WHAT THE EXERCISE ASKS: In the records that follow, show each line where the word "computer" is present.

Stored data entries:
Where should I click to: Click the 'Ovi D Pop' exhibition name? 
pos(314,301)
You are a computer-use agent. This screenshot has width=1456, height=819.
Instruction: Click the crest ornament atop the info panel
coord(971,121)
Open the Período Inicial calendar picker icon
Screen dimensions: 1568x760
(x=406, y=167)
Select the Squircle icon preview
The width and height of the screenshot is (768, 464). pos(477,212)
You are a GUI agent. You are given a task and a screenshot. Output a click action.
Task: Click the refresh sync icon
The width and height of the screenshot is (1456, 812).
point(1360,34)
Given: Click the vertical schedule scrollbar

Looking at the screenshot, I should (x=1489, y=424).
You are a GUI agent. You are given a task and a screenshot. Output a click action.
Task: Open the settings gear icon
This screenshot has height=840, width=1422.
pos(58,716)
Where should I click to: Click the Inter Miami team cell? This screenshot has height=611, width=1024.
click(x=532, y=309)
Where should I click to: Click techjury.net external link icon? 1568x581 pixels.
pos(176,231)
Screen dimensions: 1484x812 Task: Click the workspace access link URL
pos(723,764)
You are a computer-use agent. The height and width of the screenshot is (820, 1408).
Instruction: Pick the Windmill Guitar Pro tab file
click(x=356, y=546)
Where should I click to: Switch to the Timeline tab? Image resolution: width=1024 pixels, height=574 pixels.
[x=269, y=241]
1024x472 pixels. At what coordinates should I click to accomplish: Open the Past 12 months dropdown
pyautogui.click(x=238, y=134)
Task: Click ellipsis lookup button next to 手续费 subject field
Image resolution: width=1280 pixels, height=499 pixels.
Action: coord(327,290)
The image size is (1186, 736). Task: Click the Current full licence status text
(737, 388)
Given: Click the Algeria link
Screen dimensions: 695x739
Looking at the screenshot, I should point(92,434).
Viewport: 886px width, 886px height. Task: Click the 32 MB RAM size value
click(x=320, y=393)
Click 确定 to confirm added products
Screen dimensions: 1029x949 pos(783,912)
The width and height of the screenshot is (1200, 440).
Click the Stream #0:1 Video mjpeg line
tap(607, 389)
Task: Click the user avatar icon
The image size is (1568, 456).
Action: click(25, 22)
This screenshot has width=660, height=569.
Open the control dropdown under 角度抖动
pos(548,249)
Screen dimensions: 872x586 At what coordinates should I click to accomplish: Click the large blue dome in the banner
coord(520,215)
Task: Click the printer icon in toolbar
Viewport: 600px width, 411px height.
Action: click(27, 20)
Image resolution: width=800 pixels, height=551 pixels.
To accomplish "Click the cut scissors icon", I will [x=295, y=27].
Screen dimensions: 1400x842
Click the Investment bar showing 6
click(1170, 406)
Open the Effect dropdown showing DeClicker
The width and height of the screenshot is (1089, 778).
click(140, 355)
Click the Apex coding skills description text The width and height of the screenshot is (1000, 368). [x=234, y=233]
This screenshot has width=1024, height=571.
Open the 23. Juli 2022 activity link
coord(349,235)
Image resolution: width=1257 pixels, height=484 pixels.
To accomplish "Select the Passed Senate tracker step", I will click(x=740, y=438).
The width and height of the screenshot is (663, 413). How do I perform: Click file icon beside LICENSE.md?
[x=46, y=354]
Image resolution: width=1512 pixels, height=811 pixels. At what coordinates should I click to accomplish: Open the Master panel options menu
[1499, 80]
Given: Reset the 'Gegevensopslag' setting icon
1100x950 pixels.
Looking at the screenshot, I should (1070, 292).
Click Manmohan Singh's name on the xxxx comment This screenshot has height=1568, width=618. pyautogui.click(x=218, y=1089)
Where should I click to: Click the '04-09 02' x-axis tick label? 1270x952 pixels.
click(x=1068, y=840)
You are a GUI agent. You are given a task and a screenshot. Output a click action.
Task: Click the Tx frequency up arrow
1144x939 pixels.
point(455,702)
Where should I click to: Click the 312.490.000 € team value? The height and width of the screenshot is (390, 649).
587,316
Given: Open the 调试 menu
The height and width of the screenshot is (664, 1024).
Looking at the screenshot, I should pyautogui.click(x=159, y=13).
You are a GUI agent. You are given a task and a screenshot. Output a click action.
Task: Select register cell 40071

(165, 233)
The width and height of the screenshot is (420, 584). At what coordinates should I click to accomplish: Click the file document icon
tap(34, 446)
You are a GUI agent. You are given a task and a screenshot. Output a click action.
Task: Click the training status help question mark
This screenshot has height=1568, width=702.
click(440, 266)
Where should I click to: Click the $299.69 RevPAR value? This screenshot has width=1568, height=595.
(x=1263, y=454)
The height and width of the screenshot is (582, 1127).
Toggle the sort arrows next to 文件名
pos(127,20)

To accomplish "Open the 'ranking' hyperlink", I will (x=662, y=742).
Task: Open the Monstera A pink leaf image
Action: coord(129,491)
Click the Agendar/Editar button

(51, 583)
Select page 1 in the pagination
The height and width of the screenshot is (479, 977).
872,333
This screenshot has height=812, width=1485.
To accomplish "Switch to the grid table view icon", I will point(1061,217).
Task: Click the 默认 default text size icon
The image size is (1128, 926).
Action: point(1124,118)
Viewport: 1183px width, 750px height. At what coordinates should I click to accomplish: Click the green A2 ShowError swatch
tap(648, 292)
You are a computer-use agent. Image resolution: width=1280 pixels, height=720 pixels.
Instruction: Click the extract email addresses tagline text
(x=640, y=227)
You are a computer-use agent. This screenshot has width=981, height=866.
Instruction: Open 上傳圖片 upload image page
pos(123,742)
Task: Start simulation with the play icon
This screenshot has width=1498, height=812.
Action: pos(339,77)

EXPECTED ANSWER:
You are a computer-use agent. This screenshot has width=1456, height=819.
You are a computer-use agent. The height and width of the screenshot is (820, 1408).
You are a computer-use agent. Image resolution: width=1280 pixels, height=720 pixels.
You are a computer-use agent. This screenshot has width=981, height=866.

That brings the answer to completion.